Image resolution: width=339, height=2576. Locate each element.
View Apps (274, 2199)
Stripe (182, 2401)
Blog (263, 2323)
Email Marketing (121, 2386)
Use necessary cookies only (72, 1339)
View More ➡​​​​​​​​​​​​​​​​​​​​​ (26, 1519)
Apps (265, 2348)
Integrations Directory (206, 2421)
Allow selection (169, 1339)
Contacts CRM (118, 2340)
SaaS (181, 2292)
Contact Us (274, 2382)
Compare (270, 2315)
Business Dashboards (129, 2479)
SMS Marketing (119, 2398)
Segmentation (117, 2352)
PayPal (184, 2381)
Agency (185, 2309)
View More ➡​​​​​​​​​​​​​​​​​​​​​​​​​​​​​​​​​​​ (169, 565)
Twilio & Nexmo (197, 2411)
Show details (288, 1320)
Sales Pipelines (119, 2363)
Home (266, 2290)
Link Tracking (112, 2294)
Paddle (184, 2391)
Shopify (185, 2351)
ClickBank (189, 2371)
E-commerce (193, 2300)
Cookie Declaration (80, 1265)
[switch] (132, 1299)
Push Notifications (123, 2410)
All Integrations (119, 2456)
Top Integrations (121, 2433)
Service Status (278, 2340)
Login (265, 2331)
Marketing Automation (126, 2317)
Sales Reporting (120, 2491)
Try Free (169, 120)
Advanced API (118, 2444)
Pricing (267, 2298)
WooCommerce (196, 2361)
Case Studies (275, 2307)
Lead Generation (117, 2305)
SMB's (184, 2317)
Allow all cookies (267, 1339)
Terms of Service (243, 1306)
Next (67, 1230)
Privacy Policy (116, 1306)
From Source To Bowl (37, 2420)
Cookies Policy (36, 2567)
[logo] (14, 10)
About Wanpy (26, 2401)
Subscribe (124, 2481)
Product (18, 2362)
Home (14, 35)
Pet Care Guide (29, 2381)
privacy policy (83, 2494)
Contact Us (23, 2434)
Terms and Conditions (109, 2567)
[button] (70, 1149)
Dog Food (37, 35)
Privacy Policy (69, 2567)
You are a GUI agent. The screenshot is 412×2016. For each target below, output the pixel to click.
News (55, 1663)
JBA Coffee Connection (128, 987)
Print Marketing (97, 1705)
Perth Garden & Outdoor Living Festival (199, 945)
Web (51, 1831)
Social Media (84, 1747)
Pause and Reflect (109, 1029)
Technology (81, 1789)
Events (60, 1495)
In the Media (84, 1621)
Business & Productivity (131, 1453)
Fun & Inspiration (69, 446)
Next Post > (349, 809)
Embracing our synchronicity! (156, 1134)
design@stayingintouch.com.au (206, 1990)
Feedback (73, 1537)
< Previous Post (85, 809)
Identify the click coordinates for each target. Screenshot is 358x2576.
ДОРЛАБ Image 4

- - - -

> [PROBLEM]: In the listing above, the line with "Agency (185, 2309)" starts the part to copy. Copy it through the last line exactly, with nothing else.

> [RESULT]:
Agency (185, 2309)
View More ➡​​​​​​​​​​​​​​​​​​​​​​​​​​​​​​​​​​​ (169, 565)
Twilio & Nexmo (197, 2411)
Show details (288, 1320)
Sales Pipelines (119, 2363)
Home (266, 2290)
Link Tracking (112, 2294)
Paddle (184, 2391)
Shopify (185, 2351)
ClickBank (189, 2371)
E-commerce (193, 2300)
Cookie Declaration (80, 1265)
[switch] (132, 1299)
Push Notifications (123, 2410)
All Integrations (119, 2456)
Top Integrations (121, 2433)
Service Status (278, 2340)
Login (265, 2331)
Marketing Automation (126, 2317)
Sales Reporting (120, 2491)
Try Free (169, 120)
Advanced API (118, 2444)
Pricing (267, 2298)
WooCommerce (196, 2361)
Case Studies (275, 2307)
Lead Generation (117, 2305)
SMB's (184, 2317)
Allow all cookies (267, 1339)
Terms of Service (243, 1306)
Next (67, 1230)
Privacy Policy (116, 1306)
From Source To Bowl (37, 2420)
Cookies Policy (36, 2567)
[logo] (14, 10)
About Wanpy (26, 2401)
Subscribe (124, 2481)
Product (18, 2362)
Home (14, 35)
Pet Care Guide (29, 2381)
privacy policy (83, 2494)
Contact Us (23, 2434)
Terms and Conditions (109, 2567)
[button] (70, 1149)
Dog Food (37, 35)
Privacy Policy (69, 2567)
You are a GUI agent. The screenshot is 412×2016. For each target below, output the pixel to click.
News (55, 1663)
JBA Coffee Connection (128, 987)
Print Marketing (97, 1705)
Perth Garden & Outdoor Living Festival (199, 945)
Web (51, 1831)
Social Media (84, 1747)
Pause and Reflect (109, 1029)
Technology (81, 1789)
Events (60, 1495)
In the Media (84, 1621)
Business & Productivity (131, 1453)
Fun & Inspiration (69, 446)
Next Post > (349, 809)
Embracing our synchronicity! (156, 1134)
design@stayingintouch.com.au (206, 1990)
Feedback (73, 1537)
< Previous Post (85, 809)
Identify the click coordinates for each target. Screenshot is 358x2576.
ДОРЛАБ Image 4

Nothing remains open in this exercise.